Œuvre : Barbara Kroll.

Ici se dit en termes de prémisses picturales ce qui, bientôt, viendra à l’œuvre. Ce moment auroral de la création est une simple irisation, un tremblement, la surprise en graphite et huile de tout insaisissable dont l’art est la mise en demeure. En « demeure », oui, car il faut « habiter » la toile de l’intérieur, lui donner vie et la porter, avec une énergie sans faille, au-delà de ses propres fonts baptismaux. Car il s’agit bien de « naissance », de surgissement au monde de ce qui, jusqu’à présent, s’y occultait, demeurait en retrait. Moment suspendu entre le vide, la blancheur dont tout néant est porteur et le plein, le polychrome dont l’existence est la sublime révélation. Ce qu’il faut imaginer, ceci : le matin, dans le doute de l’heure native l’artiste se dispose à peindre, autrement dit à faire sortir de son propre chaos nocturne, le cosmos que sera son projet plastique porté à la dignité du paraître. Peut-on au moins ressentir, dans le creux de sa propre chair, ce que cet instant du passage à l’acte comporte de tensions accumulées, d’espoirs de parution, de souhaits de révélation ? Car, si l’artiste se tient auprès de son œuvre en gestation, ce n’est nullement à l’aune d’une simple distraction ou d’un passe-temps qui l’éloignerait de quelque souci. Créer est cette amplitude qui exige que, tout entière, l’immersion ait lieu par laquelle se fait, en écho, la dimension de l’objet figural, du sujet lui apposant le sceau qui rayonnera dans l’espace, disant la pure merveille de la rencontre. Rencontre sujet-objet. L’œuvre achevée en est la marque insigne. Mais pas seulement rencontre de l’artiste et de son œuvre, mais rencontre avec le monde. Le champ est immense qui s’ouvre à partir du lexique des traces et des signes. Le champ est entièrement tourné vers une sémantique universelle dans laquelle la place de l’homme trouve son site et les choses leur déploiement.

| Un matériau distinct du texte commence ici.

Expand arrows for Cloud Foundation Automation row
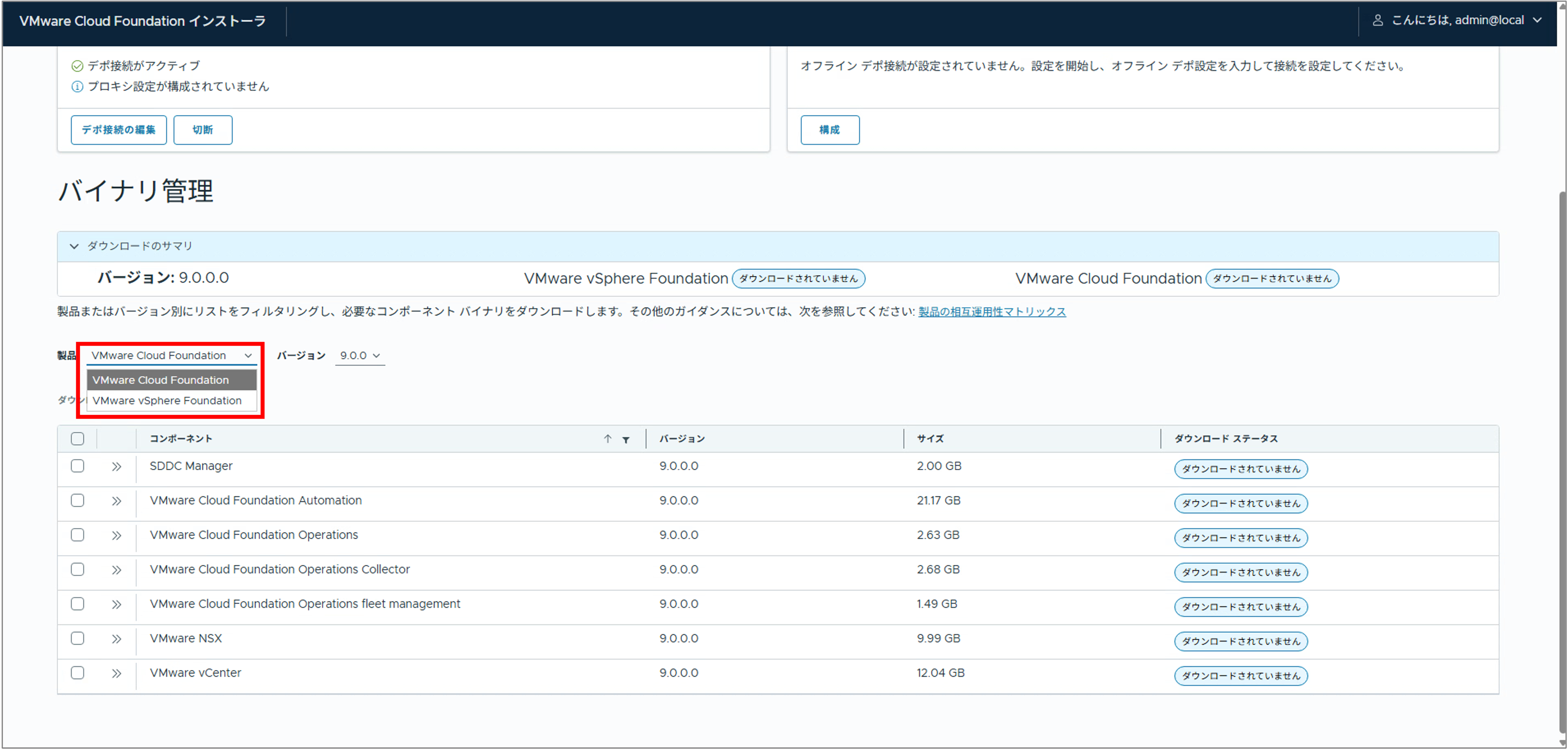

Nous parlions de « rencontre ». Mais il s’agit moins d’une confluence de la réalité humaine avec ce qu’elle ordonne, à savoir l’espace de l’œuvre, que d’une liaison, entre elles, de formes multiples et complexes. Forme-de-l’homme, formes-en-devenir de ce qui aura lieu dans l’aire réceptrice du subjectile. « Osmose », « empreinte », on pourra utiliser une infinie variété de prédicats afin de porter au regard la nature même de la jonction d’une conscience avec ce qu’elle produit et porte au grand jour. Ce qui est essentiel à comprendre, c’est le jeu des formes entre elles, l’homme étant une forme parmi d’autres, la femme de dos qui commence à faire phénomène sur le fond en étant une autre. Ce qui serait tentant et logiquement induit par le jeu des causes et des effets, ce serait de lier directement comme une quasi-réalité le sujet-peignant et l’objet-peint, comme si l’un découlait de l’autre sous le régime d’une évidence. C’est une inclination manifeste de l’esprit humain que de faire se conjoindre, dans un même creuset, deux signifiants proches afin que le signifié surgissant dans l’immédiateté de la perception nous ôte le souci d’une laborieuse recherche en même temps que l’angoisse qui lui est coalescente.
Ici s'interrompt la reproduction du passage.